Saint Clair Secondaries Briefing — Asia
Edition 5 · 3–14 March 2026
Saint Clair Capital · Ground Truth | March 2026
The Q1 2026 consolidated reference has landed. Ropes & Gray’s Q1 Secondaries Update, Jefferies’ 2025 Global Secondary Market Review, William Blair’s 2026 Secondary Market Report, Deloitte’s APAC Almanac and KPMG’s APAC PE Barometer all published inside CW10 or are carried forward as CW10 context. They converge on a 2025 market that cleared $240 billion, the first time the global secondary market has broken $200 billion, and on a 2026 market projected at $250 billion with an H1 backlog already above $100 billion. The Asian share remains under 10%.
The methodological spread between providers (William Blair records 2025 at $220 billion, Ropes & Gray and Jefferies at $240 billion) is itself informative. Allocators benchmarking against any single provider’s number should expect a ±10% noise band. Edition 3 described the Asian discount band as a four-point frame; CW10 adds a fifth geography. EY India reports 85% of Indian secondary transactions priced at par with concurrent primary rounds, with discounts, where they occur, clustering near 20%. The dispersion across Asian sub-markets has widened.
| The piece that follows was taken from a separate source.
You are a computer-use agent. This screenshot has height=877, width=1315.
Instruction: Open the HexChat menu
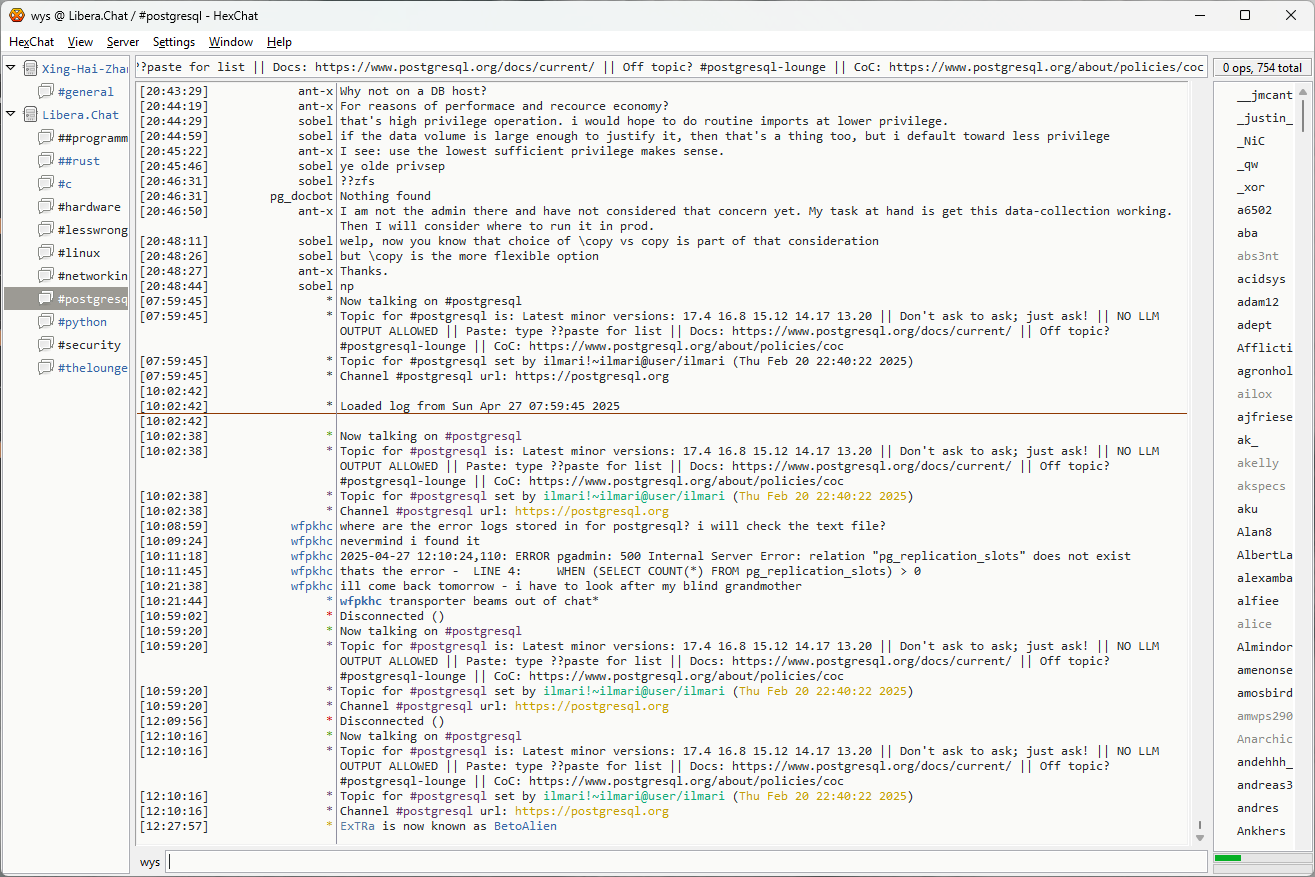click(31, 42)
Inside Korea, the regulatory architecture that Edition 4 described as an operationally closed domestic buyer ring is hardening into institutional form. The Business Development Company regime takes effect 17 March. KVCA chairman Kim Hakkyun used a 12–13 March press conference to propose a KRW 30 trillion KOSDAQ Activation Fund, drawing from the National Growth Fund with policy institutions and pension funds as anchors. 아시아경제’s 5 March analytical reading states what practitioners already suspect: first-cohort BDCs will operate as secondary funds by default. The 60% venture investment requirement combined with a 90-day listing requirement favours vehicles that acquire existing positions over vehicles that underwrite new primary rounds.
The Asian pricing edge remains hidden for a third consecutive edition. La Caisse has not disclosed its China sale clearance level. Morgan Stanley Asia has not disclosed terms on its pan-Asian continuation fund. Jefferies’ data point that five Chinese continuation vehicles closed in 2025, against one in 2024, is the first multi-transaction Chinese reference the market has produced; it means La Caisse, when it clears, will supply the second multi-transaction reference. The architecture is ready. The prints have not landed.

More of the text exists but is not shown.